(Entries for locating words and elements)
==*==

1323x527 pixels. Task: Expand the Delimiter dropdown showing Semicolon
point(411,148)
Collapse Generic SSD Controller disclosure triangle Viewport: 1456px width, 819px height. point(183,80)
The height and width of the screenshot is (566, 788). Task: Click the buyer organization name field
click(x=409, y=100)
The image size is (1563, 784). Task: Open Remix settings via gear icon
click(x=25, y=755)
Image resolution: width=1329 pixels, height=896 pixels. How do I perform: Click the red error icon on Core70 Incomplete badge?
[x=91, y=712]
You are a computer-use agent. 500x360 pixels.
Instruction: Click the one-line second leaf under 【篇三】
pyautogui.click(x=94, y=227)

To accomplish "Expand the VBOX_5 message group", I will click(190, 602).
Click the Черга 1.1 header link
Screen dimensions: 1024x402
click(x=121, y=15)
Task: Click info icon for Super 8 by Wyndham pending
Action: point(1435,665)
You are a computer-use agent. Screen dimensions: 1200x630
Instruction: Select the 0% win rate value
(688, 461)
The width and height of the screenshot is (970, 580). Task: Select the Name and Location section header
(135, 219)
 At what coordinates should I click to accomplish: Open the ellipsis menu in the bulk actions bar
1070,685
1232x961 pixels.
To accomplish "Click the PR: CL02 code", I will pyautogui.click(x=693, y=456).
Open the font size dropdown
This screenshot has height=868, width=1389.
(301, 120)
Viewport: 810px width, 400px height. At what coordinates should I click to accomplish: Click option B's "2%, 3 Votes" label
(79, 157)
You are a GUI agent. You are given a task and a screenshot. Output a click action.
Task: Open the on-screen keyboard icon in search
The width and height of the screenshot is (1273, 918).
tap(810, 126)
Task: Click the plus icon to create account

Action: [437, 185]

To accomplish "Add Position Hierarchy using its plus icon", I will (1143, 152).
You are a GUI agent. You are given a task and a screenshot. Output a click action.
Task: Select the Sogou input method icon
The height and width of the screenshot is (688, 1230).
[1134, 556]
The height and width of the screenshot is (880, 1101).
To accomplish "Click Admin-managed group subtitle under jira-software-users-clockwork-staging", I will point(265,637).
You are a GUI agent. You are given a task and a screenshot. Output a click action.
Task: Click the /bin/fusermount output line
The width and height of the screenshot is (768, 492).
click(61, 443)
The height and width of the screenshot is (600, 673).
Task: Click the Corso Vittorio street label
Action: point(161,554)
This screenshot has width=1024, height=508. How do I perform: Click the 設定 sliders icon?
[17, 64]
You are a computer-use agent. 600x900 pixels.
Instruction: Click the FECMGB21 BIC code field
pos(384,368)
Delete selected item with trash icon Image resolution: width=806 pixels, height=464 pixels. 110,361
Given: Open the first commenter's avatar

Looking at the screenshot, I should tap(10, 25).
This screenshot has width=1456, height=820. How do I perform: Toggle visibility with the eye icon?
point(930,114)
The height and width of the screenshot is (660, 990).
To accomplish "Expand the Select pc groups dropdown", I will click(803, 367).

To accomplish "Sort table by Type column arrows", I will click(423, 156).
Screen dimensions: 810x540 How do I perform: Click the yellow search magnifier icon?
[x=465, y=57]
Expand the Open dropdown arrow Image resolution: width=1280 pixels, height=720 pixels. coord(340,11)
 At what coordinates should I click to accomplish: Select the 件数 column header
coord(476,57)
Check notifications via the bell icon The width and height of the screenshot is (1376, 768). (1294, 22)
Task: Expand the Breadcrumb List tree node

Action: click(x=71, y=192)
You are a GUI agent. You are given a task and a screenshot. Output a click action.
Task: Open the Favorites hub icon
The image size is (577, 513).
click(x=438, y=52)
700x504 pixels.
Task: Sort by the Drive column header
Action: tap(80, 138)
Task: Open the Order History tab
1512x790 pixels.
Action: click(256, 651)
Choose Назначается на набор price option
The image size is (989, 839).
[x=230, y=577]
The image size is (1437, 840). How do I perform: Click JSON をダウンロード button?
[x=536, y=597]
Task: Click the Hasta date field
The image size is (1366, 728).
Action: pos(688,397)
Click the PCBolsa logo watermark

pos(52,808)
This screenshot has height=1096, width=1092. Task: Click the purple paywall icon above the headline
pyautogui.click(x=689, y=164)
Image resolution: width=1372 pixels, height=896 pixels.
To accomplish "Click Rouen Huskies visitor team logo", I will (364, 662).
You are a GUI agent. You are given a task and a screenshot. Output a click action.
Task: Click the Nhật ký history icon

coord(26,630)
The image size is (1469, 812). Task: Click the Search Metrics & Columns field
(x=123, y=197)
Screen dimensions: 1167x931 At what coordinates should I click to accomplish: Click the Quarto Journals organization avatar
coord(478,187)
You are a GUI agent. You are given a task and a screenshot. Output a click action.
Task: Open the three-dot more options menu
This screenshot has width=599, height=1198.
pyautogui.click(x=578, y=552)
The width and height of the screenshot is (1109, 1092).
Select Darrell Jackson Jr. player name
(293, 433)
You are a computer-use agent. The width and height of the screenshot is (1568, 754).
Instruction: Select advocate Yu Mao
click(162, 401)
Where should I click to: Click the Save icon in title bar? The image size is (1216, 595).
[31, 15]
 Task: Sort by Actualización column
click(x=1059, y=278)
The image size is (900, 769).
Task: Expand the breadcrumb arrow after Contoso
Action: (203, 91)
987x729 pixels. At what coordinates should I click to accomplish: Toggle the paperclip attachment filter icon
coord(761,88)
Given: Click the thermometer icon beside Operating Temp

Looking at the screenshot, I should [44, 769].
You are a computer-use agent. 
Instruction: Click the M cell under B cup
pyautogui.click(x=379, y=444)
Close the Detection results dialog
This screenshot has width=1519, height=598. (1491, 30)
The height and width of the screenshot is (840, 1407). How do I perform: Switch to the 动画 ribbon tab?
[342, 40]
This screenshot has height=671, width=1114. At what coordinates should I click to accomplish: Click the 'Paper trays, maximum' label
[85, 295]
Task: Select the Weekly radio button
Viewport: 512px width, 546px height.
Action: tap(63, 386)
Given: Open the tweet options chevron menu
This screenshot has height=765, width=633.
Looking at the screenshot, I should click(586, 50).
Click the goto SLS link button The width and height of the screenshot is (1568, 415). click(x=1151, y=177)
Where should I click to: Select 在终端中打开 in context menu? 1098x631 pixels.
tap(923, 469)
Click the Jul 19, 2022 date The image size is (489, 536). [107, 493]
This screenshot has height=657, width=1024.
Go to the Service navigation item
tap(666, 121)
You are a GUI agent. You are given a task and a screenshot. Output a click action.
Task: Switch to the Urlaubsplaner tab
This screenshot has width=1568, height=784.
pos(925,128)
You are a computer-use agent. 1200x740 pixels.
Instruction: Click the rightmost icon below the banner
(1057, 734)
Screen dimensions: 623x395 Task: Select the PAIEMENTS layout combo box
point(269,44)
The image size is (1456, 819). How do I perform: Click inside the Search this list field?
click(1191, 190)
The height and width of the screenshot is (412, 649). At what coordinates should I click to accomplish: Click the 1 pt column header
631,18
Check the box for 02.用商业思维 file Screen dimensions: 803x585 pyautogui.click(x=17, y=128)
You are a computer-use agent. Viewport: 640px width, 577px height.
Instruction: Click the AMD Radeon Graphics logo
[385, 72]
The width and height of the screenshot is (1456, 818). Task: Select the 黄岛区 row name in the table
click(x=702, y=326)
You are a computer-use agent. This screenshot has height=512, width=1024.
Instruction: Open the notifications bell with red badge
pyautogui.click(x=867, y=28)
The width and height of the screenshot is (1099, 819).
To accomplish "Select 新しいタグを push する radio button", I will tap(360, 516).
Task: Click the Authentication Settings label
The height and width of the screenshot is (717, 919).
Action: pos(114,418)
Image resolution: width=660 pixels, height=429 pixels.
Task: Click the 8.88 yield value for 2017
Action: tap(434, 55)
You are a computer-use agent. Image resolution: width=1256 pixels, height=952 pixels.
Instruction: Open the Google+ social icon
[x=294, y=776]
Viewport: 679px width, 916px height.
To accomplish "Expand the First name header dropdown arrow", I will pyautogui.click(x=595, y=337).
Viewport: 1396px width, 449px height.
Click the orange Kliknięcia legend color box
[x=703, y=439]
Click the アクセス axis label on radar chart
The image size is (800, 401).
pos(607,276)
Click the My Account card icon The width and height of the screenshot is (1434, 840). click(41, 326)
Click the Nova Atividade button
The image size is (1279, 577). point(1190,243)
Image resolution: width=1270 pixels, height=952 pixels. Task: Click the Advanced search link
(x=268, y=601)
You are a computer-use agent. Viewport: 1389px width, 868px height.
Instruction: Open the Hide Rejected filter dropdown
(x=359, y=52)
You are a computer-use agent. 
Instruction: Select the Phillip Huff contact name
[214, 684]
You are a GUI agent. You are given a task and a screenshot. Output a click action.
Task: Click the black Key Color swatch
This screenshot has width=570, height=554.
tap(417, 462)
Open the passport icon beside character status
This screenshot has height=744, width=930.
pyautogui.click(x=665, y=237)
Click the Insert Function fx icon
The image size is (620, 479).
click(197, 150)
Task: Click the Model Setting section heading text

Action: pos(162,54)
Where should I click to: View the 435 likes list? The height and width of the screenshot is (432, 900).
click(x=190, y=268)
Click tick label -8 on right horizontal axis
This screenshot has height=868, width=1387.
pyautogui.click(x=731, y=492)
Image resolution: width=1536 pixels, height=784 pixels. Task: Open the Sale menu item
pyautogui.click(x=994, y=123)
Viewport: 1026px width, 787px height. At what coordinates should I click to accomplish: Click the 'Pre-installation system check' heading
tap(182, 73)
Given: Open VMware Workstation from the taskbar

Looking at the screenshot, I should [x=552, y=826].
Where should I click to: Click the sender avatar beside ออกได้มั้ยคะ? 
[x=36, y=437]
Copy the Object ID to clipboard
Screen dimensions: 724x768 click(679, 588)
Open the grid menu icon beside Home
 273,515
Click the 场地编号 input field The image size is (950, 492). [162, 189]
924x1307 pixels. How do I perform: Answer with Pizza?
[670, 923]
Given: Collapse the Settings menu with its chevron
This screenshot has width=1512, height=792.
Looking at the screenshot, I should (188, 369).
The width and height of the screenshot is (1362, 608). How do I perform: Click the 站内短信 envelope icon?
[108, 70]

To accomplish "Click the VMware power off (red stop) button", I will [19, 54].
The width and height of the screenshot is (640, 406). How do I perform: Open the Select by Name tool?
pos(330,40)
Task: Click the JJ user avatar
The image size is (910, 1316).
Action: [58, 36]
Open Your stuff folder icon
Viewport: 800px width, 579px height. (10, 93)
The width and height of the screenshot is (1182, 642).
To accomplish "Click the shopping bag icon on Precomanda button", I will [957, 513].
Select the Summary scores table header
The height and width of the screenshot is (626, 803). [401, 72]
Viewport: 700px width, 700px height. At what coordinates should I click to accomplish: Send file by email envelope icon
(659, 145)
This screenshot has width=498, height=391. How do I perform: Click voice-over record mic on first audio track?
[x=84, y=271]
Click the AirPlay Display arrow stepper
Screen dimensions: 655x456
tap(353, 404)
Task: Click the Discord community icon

==*==

#### [AIM OF THE TASK]
Collect each line of the records above that contains the string "beside". Treat case as significant.

#### [FINISHED EXERCISE]
Given: Click the thermometer icon beside Operating Temp
Open the passport icon beside character status
Where should I click to: Click the sender avatar beside ออกได้มั้ยคะ? 
Open the grid menu icon beside Home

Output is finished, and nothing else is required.